- **Problem description**
Copy out and return the lines from the one holding "Task: Select circled" to the end of the listing below, both included, omitting the pictures.

- **Recorded data**
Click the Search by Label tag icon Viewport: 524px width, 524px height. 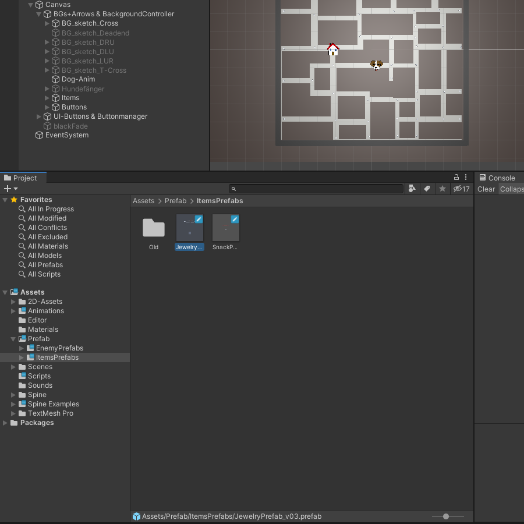coord(427,189)
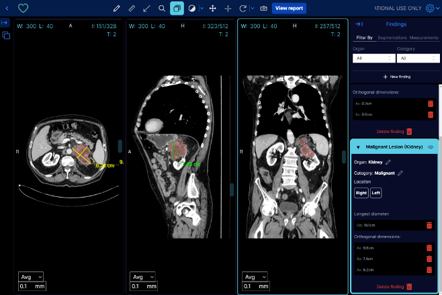Collapse the Malignant Lesion (Kidney) section

tap(358, 146)
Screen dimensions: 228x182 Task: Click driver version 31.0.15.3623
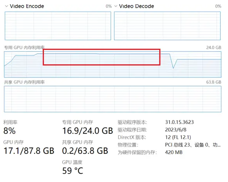179,122
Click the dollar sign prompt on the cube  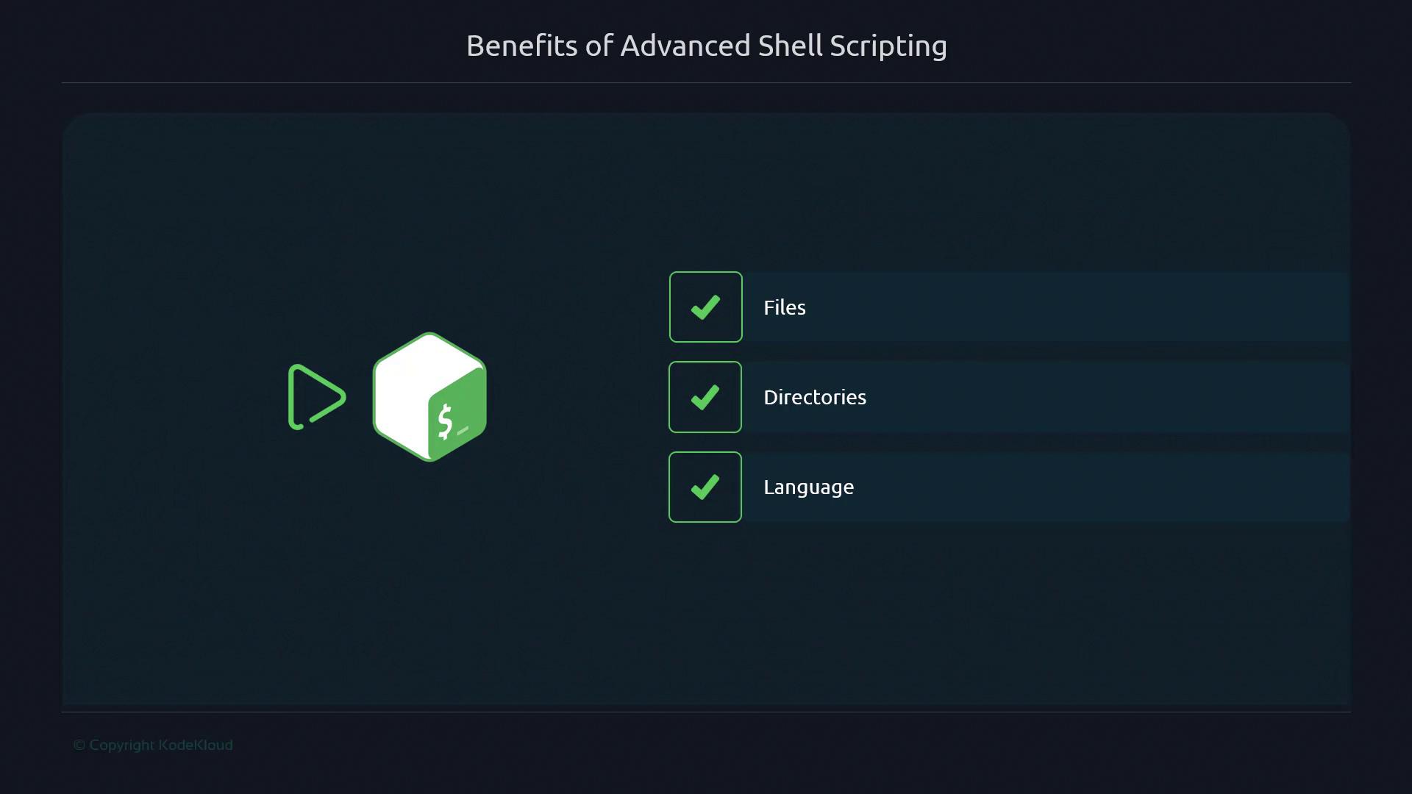[x=445, y=421]
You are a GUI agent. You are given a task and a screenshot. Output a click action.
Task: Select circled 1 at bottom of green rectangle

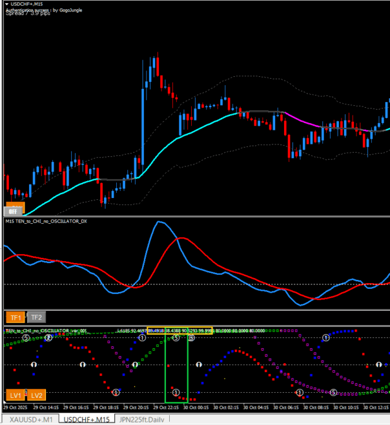[176, 392]
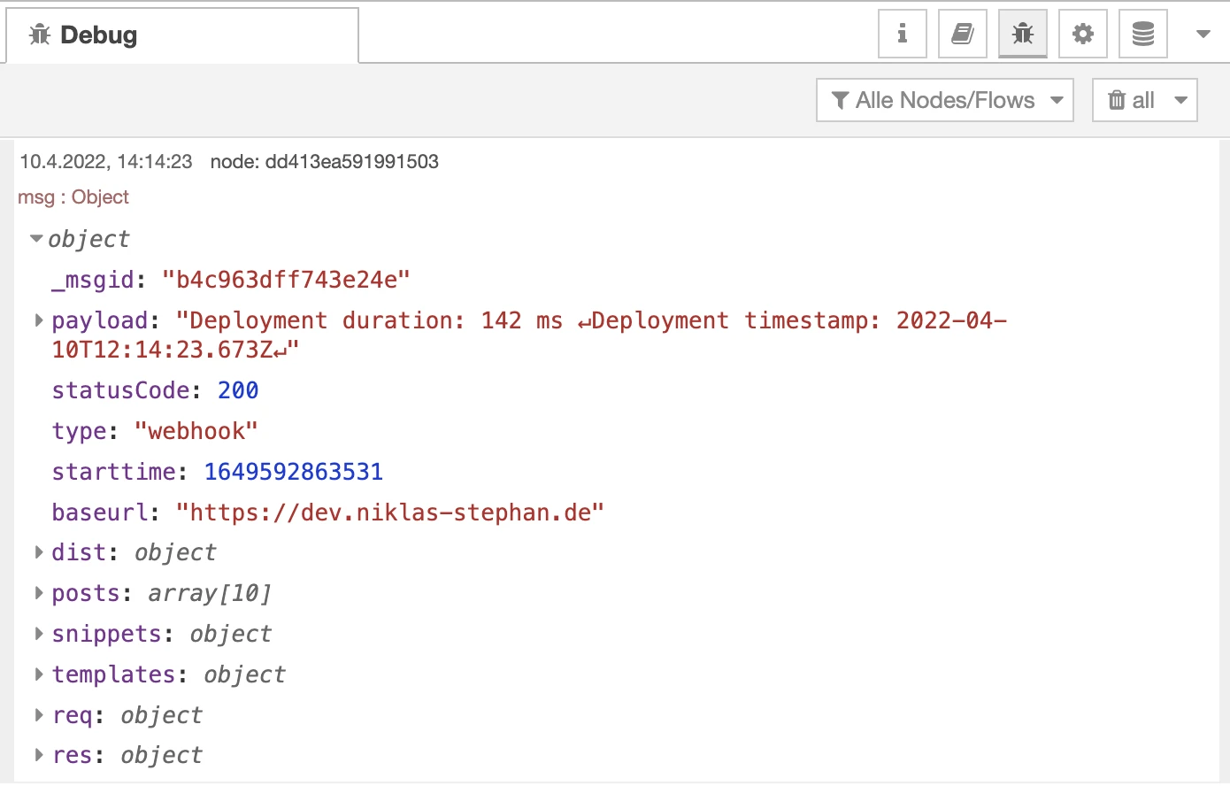Open the clear options dropdown arrow
Screen dimensions: 1230x786
(x=1180, y=100)
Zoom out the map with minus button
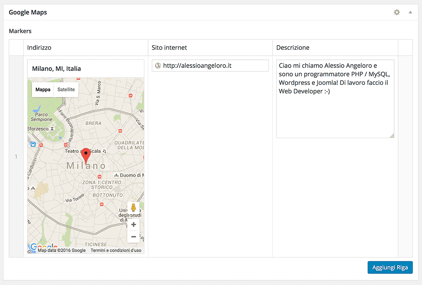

- **Answer to this task**
Task: Select circled 1 at bottom of green rectangle

[176, 392]
Open the clear options dropdown arrow
Screen dimensions: 1230x786
(x=1180, y=100)
Zoom out the map with minus button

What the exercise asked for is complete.